■ **WHAT TO DO**
Give the entries again in full. Nothing may be altered.

Segment Start: INFORMATION PROVIDED

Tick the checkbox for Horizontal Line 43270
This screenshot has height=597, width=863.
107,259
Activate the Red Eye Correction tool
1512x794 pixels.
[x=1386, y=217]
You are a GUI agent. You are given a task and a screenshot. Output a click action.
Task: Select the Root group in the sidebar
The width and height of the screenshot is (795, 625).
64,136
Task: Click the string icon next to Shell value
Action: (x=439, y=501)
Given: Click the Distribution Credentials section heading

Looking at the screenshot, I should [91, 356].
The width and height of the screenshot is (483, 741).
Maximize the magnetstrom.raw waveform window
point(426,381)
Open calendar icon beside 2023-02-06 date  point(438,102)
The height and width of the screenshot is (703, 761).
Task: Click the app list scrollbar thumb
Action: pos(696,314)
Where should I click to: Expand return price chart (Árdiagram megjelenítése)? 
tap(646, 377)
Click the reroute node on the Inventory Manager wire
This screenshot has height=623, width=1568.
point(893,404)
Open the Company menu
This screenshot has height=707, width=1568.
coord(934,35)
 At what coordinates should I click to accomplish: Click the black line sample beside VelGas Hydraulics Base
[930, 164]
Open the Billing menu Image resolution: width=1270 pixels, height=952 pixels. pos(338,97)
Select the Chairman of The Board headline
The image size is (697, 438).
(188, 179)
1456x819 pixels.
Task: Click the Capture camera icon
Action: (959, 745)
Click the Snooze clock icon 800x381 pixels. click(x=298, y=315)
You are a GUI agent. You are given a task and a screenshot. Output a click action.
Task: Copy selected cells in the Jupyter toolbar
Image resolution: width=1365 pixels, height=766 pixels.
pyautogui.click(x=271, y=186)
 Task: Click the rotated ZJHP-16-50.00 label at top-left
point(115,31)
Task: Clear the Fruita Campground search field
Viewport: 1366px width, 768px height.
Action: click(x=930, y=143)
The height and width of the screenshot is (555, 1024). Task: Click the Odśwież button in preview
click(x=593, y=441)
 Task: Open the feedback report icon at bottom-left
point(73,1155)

Segment End: INFORMATION PROVIDED

■ **ANSWER FOR THE TASK**
Tick the checkbox for Horizontal Line 43270
This screenshot has height=597, width=863.
107,259
Activate the Red Eye Correction tool
1512x794 pixels.
[x=1386, y=217]
You are a GUI agent. You are given a task and a screenshot. Output a click action.
Task: Select the Root group in the sidebar
The width and height of the screenshot is (795, 625).
64,136
Task: Click the string icon next to Shell value
Action: (x=439, y=501)
Given: Click the Distribution Credentials section heading

Looking at the screenshot, I should [91, 356].
The width and height of the screenshot is (483, 741).
Maximize the magnetstrom.raw waveform window
point(426,381)
Open calendar icon beside 2023-02-06 date  point(438,102)
The height and width of the screenshot is (703, 761).
Task: Click the app list scrollbar thumb
Action: pos(696,314)
Where should I click to: Expand return price chart (Árdiagram megjelenítése)? 
tap(646, 377)
Click the reroute node on the Inventory Manager wire
This screenshot has height=623, width=1568.
point(893,404)
Open the Company menu
This screenshot has height=707, width=1568.
coord(934,35)
 At what coordinates should I click to accomplish: Click the black line sample beside VelGas Hydraulics Base
[930, 164]
Open the Billing menu Image resolution: width=1270 pixels, height=952 pixels. pos(338,97)
Select the Chairman of The Board headline
The image size is (697, 438).
(188, 179)
1456x819 pixels.
Task: Click the Capture camera icon
Action: (959, 745)
Click the Snooze clock icon 800x381 pixels. click(x=298, y=315)
You are a GUI agent. You are given a task and a screenshot. Output a click action.
Task: Copy selected cells in the Jupyter toolbar
Image resolution: width=1365 pixels, height=766 pixels.
pyautogui.click(x=271, y=186)
 Task: Click the rotated ZJHP-16-50.00 label at top-left
point(115,31)
Task: Clear the Fruita Campground search field
Viewport: 1366px width, 768px height.
Action: click(x=930, y=143)
The height and width of the screenshot is (555, 1024). Task: Click the Odśwież button in preview
click(x=593, y=441)
 Task: Open the feedback report icon at bottom-left
point(73,1155)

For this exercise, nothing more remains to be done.